中国製AIコーディングプラン、Claude/ChatGPTの代替として注目

Hacker Newsで、中国製AIサービスのコーディングプランをClaudeやChatGPTの代替として比較するスレッドが注目を集めている。

投稿者は、Claudeの使用量制限引き下げを契機に中国製AIへの乗り換えを検討。具体的に挙がっているのは以下の4サービス:

  • GLM Coding Plan(Z AI):月額18ドルのLiteプラン
  • BytePlus ModelArk Coding Plan:月額10ドル
  • Kimi AI Moderato Coding Plan:月額19ドル
  • MiniMax Plus Standard Plan:月額20ドル

投稿者は「ベンチマークスコアはすでにSonnetやHaiku 4.5に非常に近く、価格はその一部」と指摘。パフォーマンスと使用量制限を重視しており、データの行き先は懸念していないという。コメント欄では実際の利用体験について情報交換が行われている。

中国製LLMの価格競争力は確かに向上しており、コーディング用途での選択肢として無視できない存在になりつつある。

Qwen3.6-27BをV100 SXM2×2で動かすベンチマーク結果

RedditのLocalLLaMAコミュニティで、Qwen3.6-27B(Q8_0量子化)をTesla V100-SXM2-32GB×2枚(合計64GB VRAM)で動かしたベンチマーク結果が投稿された。

主な結果は以下の通り:

コンテキスト長 プリフィル(t/s) 生成(t/s)
4,096 797 31.2
16,384 703 30.3
65,536 473 26.7
128,000 353 23.1
200,000 267 18.5

2枚で約1,200ドルというコストに対して、200Kコンテキストでも18.5 t/sを維持している点は実用的と言える。ただし65Kコンテキスト以降でプリフィル速度が大きく低下しており、長いコンテキストを頻繁に扱う用途では注意が必要だ。

3090×1枚(24GB)と比較すると、64GBのVRAMでコンテキスト不足に悩まされないという利点は大きい。

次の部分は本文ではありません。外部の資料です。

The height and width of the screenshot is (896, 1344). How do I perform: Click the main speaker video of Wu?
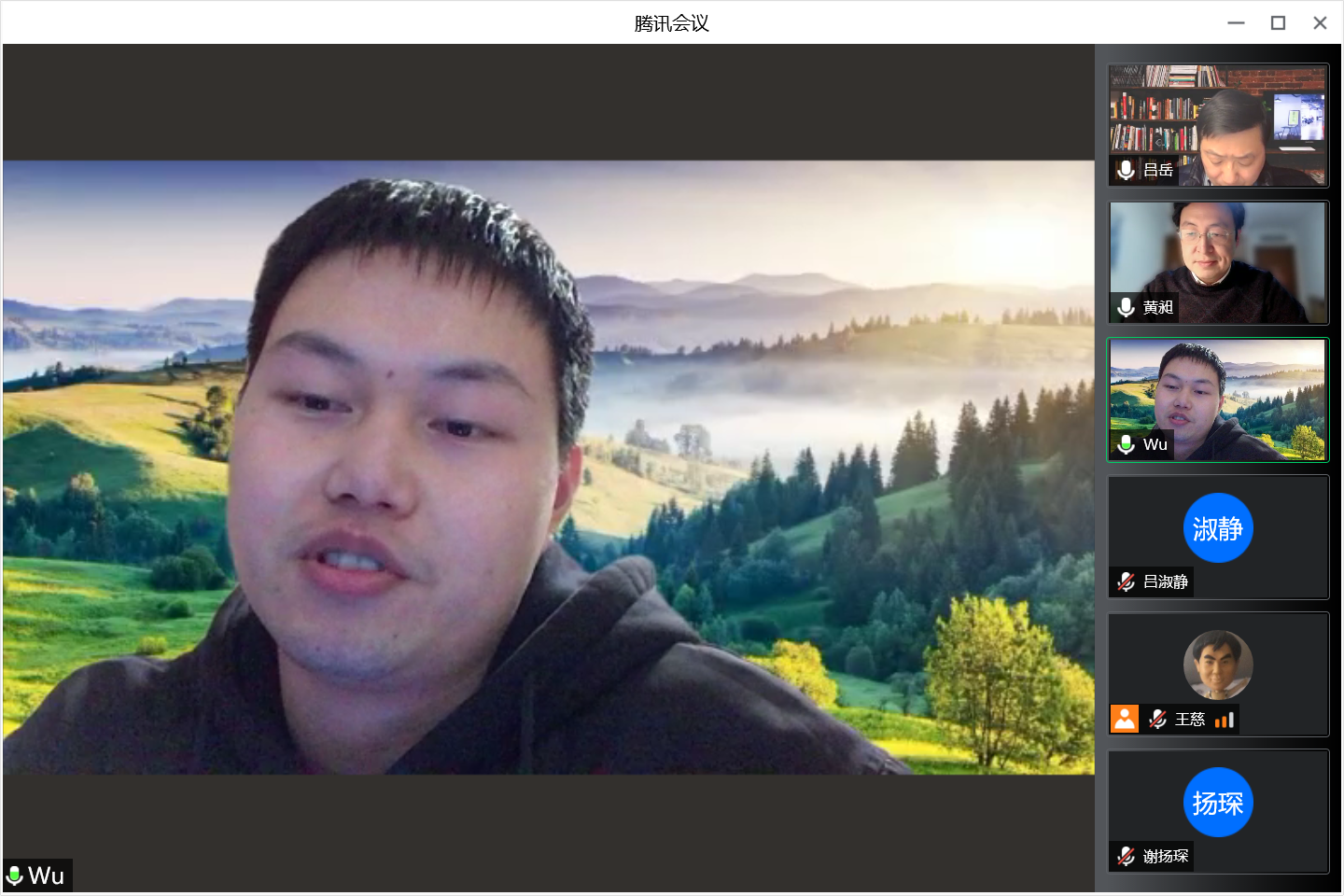click(549, 467)
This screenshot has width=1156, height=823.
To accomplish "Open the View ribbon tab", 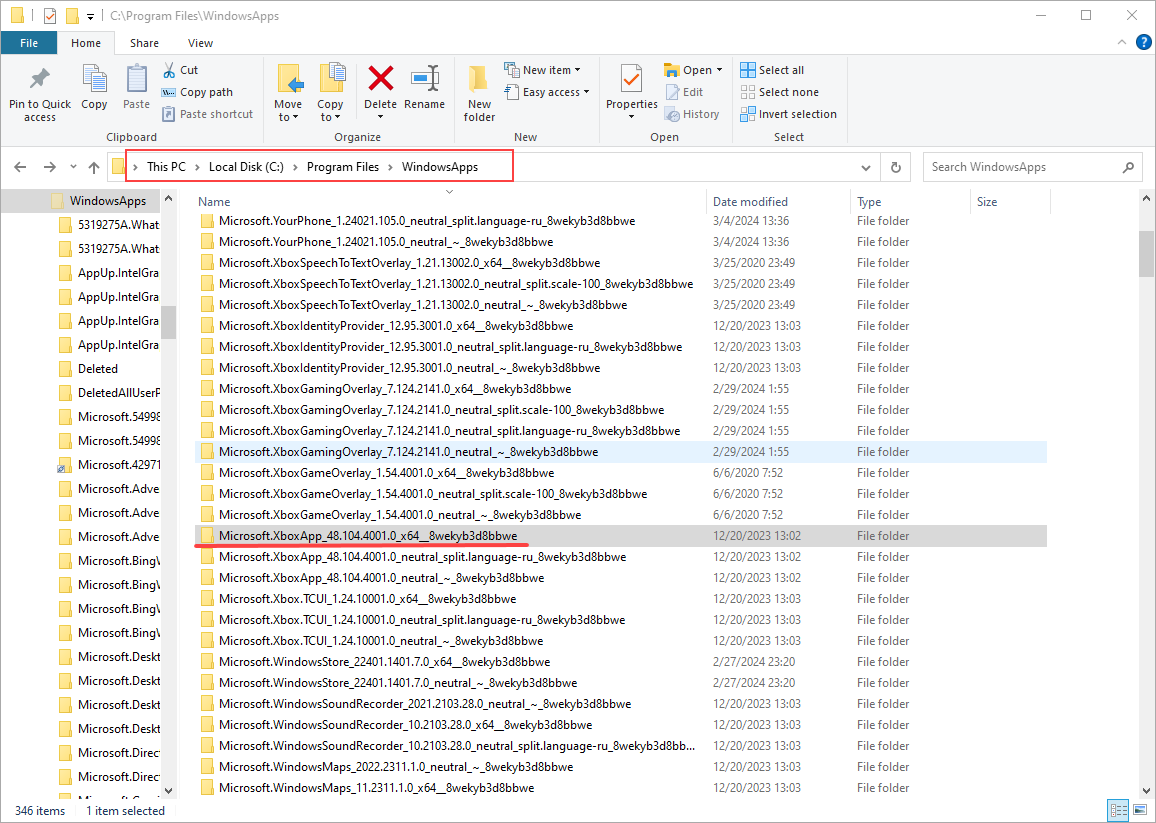I will [x=200, y=43].
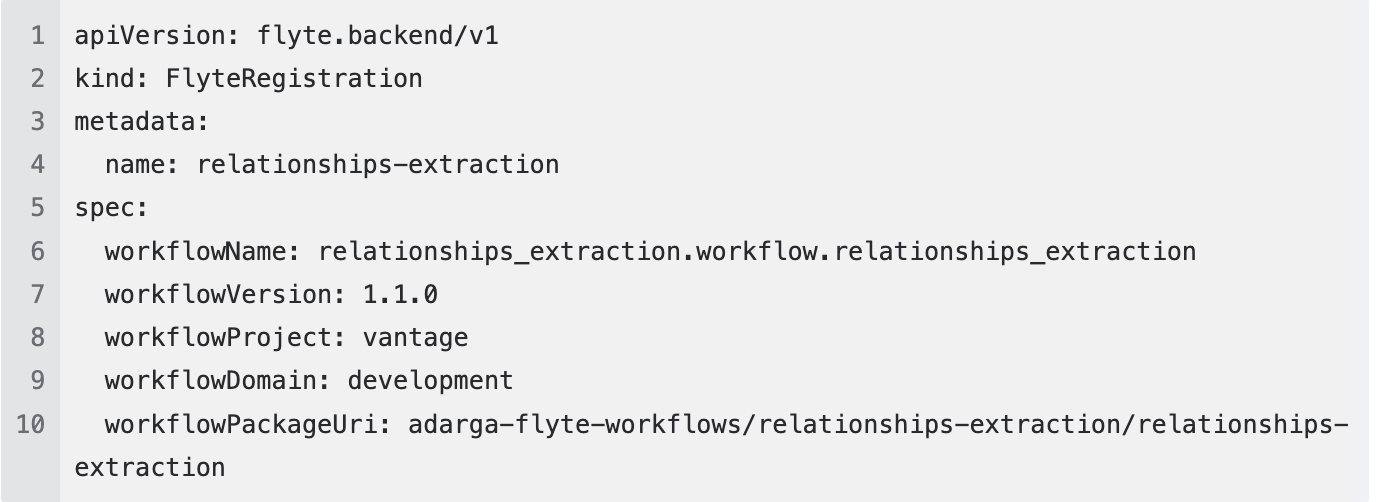Click the workflowName value text
This screenshot has width=1376, height=502.
pos(757,251)
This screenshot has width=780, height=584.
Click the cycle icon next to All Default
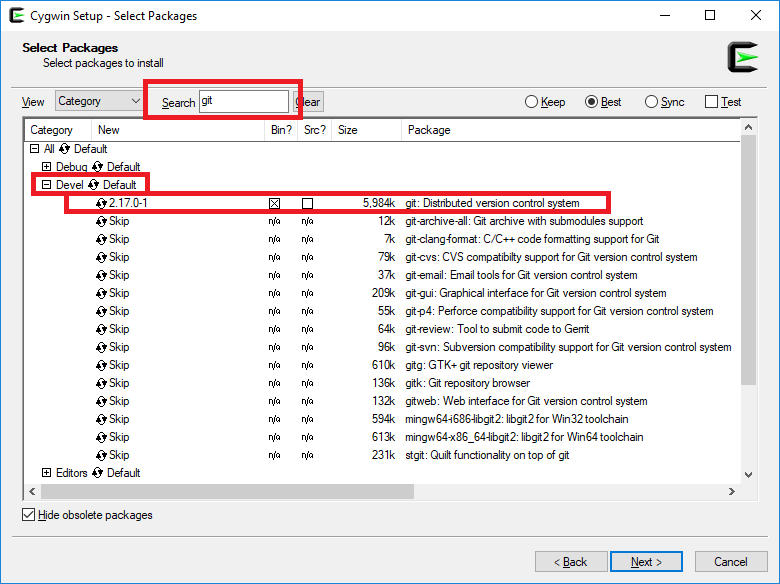(65, 149)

ワールドモデル向け「物理ベース」動画パイプラインが提案

RedditのMachineLearningコミュニティで、インターネット規模の動画データがワールドモデルの学習において「物理的に壊れている」という問題を指摘し、それを解決するマルチモーダルパイプラインが提案された。

このパイプラインは海岸環境を究極のストレステストとして扱っている。波の反射、非リジッドな動き、霞(ヘイズ)など、AIにとって特に難しい視覚現象を含む環境だ。

主な特徴は以下の通り:

  • RAW動画:圧縮なし、レンズ歪みゼロ、測光学的なグラウンドトゥルースを保持
  • 同期マルチモーダル信号:高忠実度空間オーディオと風・大気データを視覚動きと相関付け
  • キャリブレーション:シーン内にグレーカードとクローム球を配置し、正確なマテリアル・ライティング転送を可能に

物理シミュレーションを必要とするAI(Physics-Informed AI)やワールドモデルの研究において、データ品質がボトルネックになっているチームにとって興味深いアプローチだ。

まとめ

今日は比較的落ち着いたニュースデーだった。中国製AIのコーディング用途での台頭、ローカルLLMのハードウェア選択肢の拡大、そしてAI研究におけるデータ品質への意識の高まりという3つのトレンドが見えた。いずれもAIの実用化が進む中で、コストと品質のバランスをどう取るかという共通のテーマにつながっている。